Après les deux Guerres mondiales, la présence des organisations internationales à Genève se densifie, notamment sous l’égide des Nations Unies. Cet espace de dialogue attire les ONG, dont l'action se développe fortement à partir des années 80. Cette proximité illustre la volonté des ONG d’être actives auprès des institutions internationales dans leur domaine de compétences.
Les ONG prennent de plus en plus part à la gouvernance internationale. C’est particulièrement vrai dans le domaine de l’environnement. Elles participent à des conférences multilatérales et suivent l’application des traités. Elles sont également de plus en plus actives auprès des agences chargées des droits humains et à la Banque mondiale.

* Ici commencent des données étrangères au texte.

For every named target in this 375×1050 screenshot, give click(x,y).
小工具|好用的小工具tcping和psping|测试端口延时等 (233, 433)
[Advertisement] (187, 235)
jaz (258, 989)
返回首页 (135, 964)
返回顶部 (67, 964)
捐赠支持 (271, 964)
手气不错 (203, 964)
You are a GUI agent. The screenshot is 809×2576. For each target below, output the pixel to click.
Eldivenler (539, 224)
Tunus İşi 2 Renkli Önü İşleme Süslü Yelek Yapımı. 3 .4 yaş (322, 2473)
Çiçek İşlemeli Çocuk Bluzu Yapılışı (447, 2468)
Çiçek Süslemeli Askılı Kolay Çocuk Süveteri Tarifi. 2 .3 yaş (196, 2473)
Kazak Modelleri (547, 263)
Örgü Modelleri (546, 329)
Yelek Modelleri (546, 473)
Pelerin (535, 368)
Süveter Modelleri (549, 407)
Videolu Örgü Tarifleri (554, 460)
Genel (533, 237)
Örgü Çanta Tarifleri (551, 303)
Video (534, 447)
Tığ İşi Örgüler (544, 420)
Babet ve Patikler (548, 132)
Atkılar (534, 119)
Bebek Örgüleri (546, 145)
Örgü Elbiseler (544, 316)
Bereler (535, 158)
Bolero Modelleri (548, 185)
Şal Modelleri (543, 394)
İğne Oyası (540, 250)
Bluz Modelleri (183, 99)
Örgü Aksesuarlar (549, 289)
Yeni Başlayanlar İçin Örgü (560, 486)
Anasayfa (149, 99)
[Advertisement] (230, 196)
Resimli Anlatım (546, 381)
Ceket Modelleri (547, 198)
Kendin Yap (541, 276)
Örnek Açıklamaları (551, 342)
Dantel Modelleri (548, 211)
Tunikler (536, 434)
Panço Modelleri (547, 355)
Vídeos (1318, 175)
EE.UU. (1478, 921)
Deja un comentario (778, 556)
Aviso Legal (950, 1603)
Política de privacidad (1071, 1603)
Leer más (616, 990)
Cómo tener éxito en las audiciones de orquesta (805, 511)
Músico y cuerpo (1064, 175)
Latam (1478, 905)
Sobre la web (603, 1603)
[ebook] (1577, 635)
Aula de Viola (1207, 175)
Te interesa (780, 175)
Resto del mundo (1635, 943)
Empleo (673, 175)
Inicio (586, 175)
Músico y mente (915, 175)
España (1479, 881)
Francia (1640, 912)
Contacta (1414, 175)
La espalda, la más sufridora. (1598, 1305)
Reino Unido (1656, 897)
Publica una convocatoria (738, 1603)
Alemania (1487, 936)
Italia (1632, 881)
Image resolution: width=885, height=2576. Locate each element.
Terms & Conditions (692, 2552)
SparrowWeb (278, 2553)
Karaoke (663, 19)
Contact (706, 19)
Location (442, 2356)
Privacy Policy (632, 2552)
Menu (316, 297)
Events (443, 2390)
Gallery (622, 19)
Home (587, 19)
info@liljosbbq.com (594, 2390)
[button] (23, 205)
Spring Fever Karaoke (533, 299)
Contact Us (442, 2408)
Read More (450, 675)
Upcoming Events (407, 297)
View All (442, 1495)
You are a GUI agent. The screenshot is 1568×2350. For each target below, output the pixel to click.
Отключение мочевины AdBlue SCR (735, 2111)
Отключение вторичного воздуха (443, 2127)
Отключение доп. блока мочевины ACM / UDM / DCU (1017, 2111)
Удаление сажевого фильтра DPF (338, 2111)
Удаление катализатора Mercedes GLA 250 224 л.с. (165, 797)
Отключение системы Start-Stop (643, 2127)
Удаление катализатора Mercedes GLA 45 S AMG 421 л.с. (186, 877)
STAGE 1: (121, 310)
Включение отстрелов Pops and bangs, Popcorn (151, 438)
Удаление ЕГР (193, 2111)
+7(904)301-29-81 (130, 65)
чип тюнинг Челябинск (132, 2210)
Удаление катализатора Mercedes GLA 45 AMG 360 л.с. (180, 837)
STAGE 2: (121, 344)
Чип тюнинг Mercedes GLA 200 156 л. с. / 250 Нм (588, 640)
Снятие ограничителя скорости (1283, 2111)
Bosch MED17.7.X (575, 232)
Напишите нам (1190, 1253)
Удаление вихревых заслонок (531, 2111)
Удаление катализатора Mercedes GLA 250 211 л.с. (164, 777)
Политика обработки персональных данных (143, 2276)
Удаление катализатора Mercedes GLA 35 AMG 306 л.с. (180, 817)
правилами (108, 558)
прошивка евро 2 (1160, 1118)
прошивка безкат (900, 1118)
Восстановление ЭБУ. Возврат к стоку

Leur influence est donc significative, mais pas sans précédent.
Le Département fédéral des affaires étrangères définit une organisation non gouvernementale (ONG) en ces termes: «Une institution créée par un acte relevant du droit interne privé, poursuivant un but non lucratif d'utilité internationale». La Mission suisse auprès des Nations Unies à Genève recense actuellement à Genève plus de 250 organisations non gouvernementales qui bénéficient d’un statut consultatif auprès des Nations Unies. Selon des critères élargis, le Service du protocole de la République et canton de Genève en compte 600.
Derrière les définitions lissées, une grande hétérogénéité caractérise le monde des ONG. Elles diffèrent par leur taille, leurs domaines d’activités et leurs modes d’action.